Lester Anthony Balaski (June 21, 1915 – September 1, 1964) was an American Thoroughbred horse racing jockey, a soldier who served his country during World War II, and a founding director and a First Vice-President of the Jockeys' Guild who died as a result of injuries suffered in an August 22, 1964, racing accident at Agua Caliente Racetrack in Mexico. A resident of Chula Vista, California, he had been transported from the racetrack to Mercy Hospital in San Diego, California where he died ten days later.

==Riding career==
===Triple Crown series===
Balaski began riding professionally in 1933 and just one year later won the Churchill Downs Spring 1934 riding title. In 1935, Balaski's abilities would see him competing in the Kentucky Derby. After he won the 1935 Texas Derby with Roman Soldier, the colt had different riders for his next starts but trainer and part owner Phil Reuter chose Balaski to ride in the big event at Churchill Downs. Sent off as the third choice in the betting, Balaski and Roman Soldier finished a good second to Omaha who would go on to win the U.S. Triple Crown that year. In the 1936 Kentucky Derby, Balaski rode Edward R. Bradley's 15 to 1 outsider Bien Joli to a fifth-place finish and in the 1938 running was third aboard Can't Wait. His fourth-place in the 1940 Kentucky Derby would be the last Derby ride for Balaski as a result of service with the United States Army during World War II. In 1940 he had his first and only ride in the second leg of the U. S. Triple Crown series, the Preakness Stakes. Aboard Mioland he had been fourth to Gallahadion in the 1940 Derby and would be runner-up to Bimelech in the 1940 Preakness Stakes.

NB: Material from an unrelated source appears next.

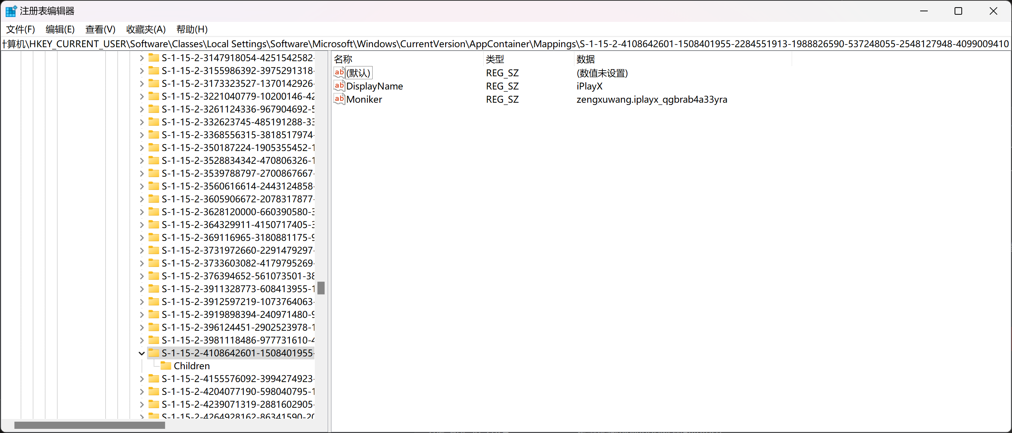Click the Registry Editor app icon in title bar
Screen dimensions: 1012x433
coord(11,11)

===Other racing successes===
Riding for future U. S. Racing Hall of Fame trainer Max Hirsch, among several stakes race wins in 1937, on the filly Dawn Play Balaski won three major races, each of which attracted some of the very best horses from all over the country. They captured the American Derby at Chicago's Washington Park Race Track where Dawn Play beat her male counterparts, and both the Acorn Stakes and the Coaching Club American Oaks at Belmont Park for fillies. Balaski's handling of Dawn Play was key to her being voted the 1937 American Champion Three-Year-Old Filly.

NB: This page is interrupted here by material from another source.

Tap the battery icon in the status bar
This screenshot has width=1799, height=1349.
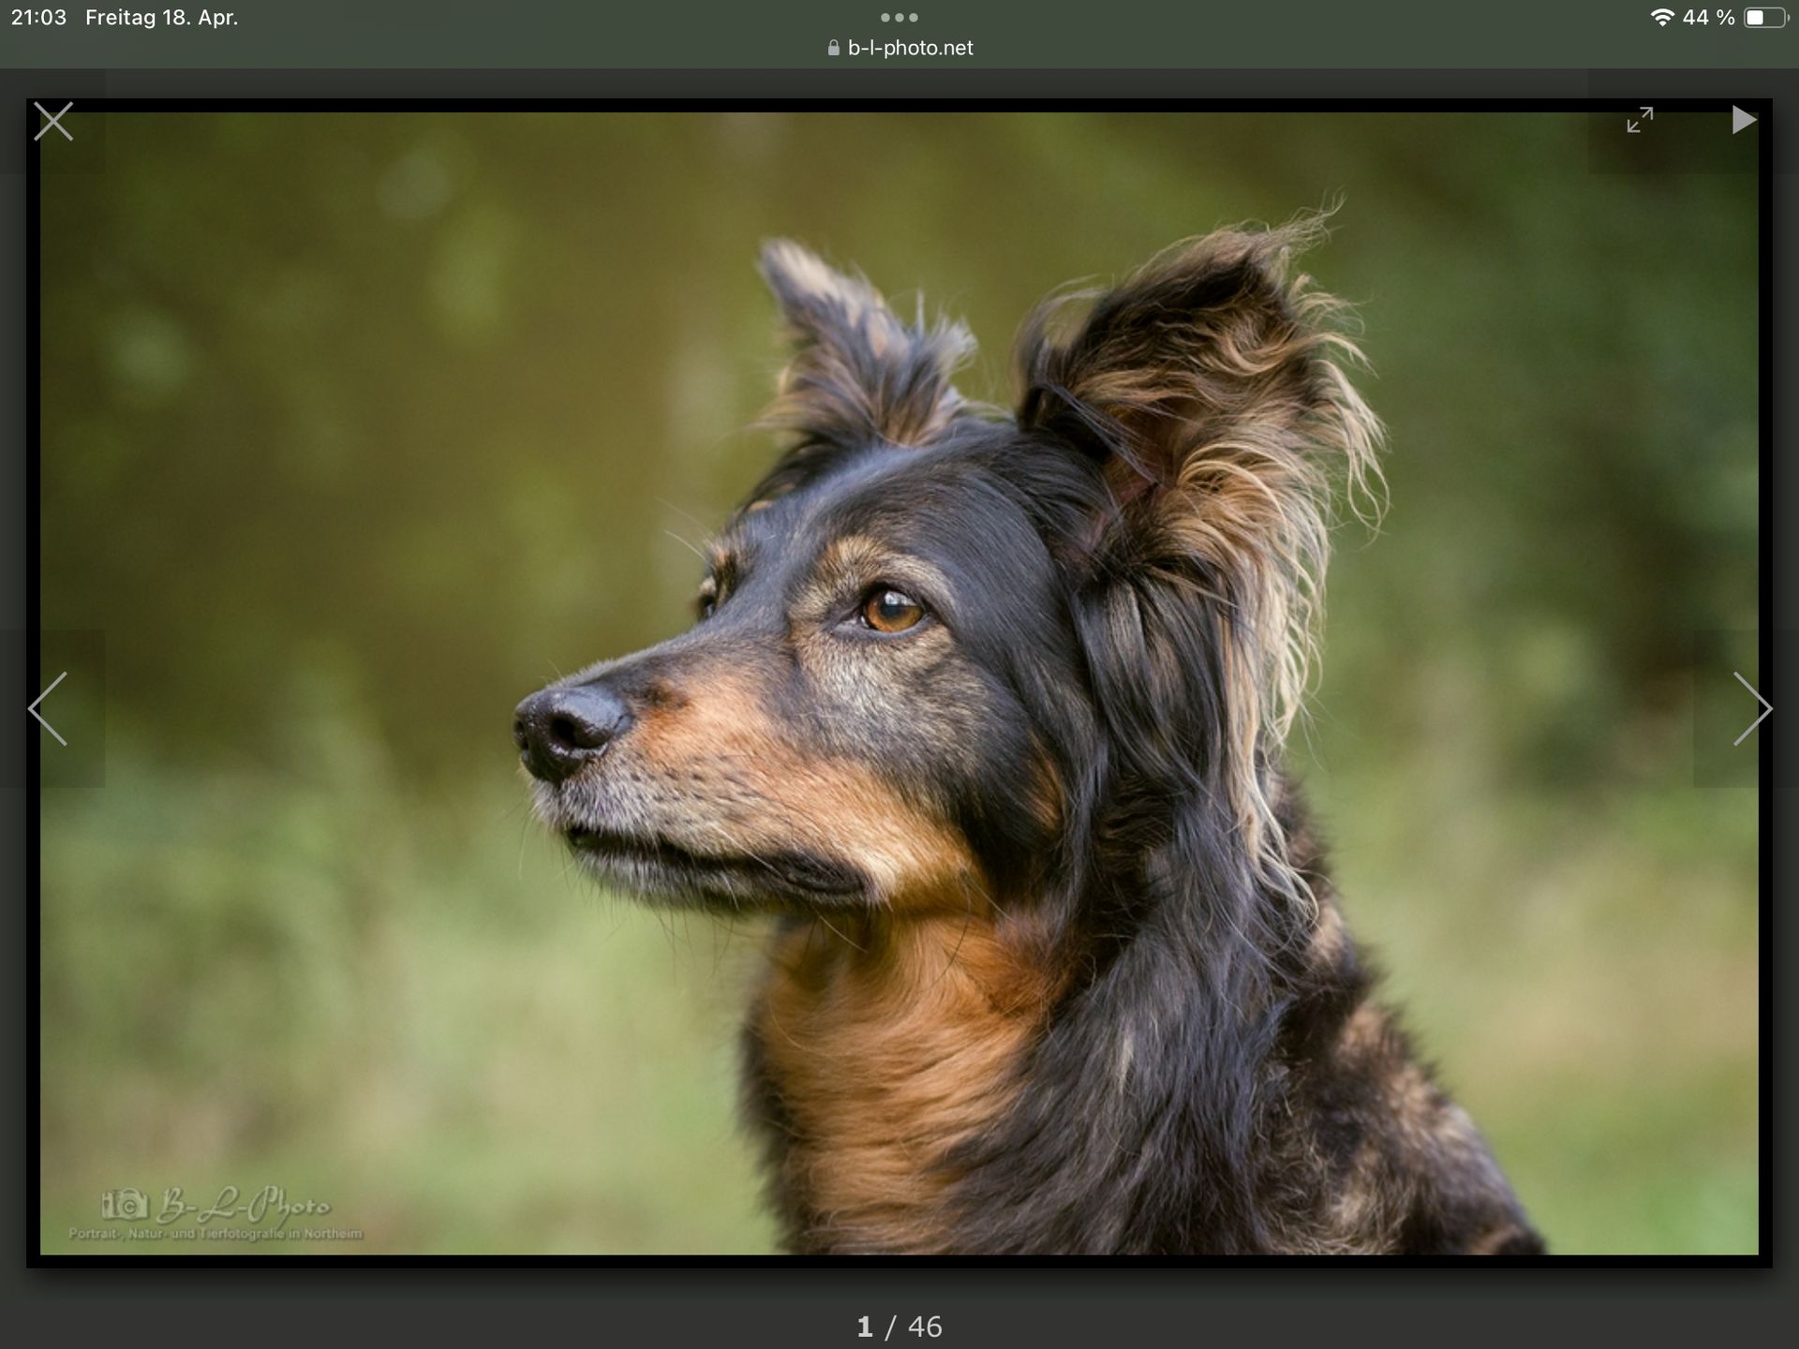coord(1765,18)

By 1938 Balaski had relocated to a permanent base in California where he won numerous important stakes races at Hollywood Park Racetrack and Santa Anita Park. Noteworthy is when he travelled to Chicago in 1942 where he won two important stakes for juveniles, the Arlington Futurity and the Washington Park Futurity Stakes aboard Occupation.

When Balaski returned to racing after the War, he continued to win important races. In 1946 he rode U Time for owner Rex Ellsworth and his future Hall of Fame trainer Mesh Tenney to win an important race for two-year-old fillies, the Starlet Stakes and the following year rode U Time to victory in a top West Coast race for three-year-old fillies, the Hollywood Oaks.

After twenty plus years in the saddle, in 1955 Balaski retired from riding and for the next four years worked as a trainer. However, he returned to riding on a limited basis in 1959, at first accepting only mounts on two-year-olds, often still green horses with which he had always had a great deal of success. He soon dropped that particular self-imposed restriction but still limited the number of racecards in which he participated. A story in the July 6, 1959 Los Angeles Times reported that "In a continuation of the spectacular performances which have marked his comeback Jockey Lester Balaski a veteran of 26 years on the turf rode four winners".

Balaski had been riding weekends at Agua Caliente Racetrack when he was injured in a racing accident on August 22, 1964, that led to his death ten days later.

==Personal life==
Balaski left behind a widow and three children from former marriages. His daughter Belinda is an actress.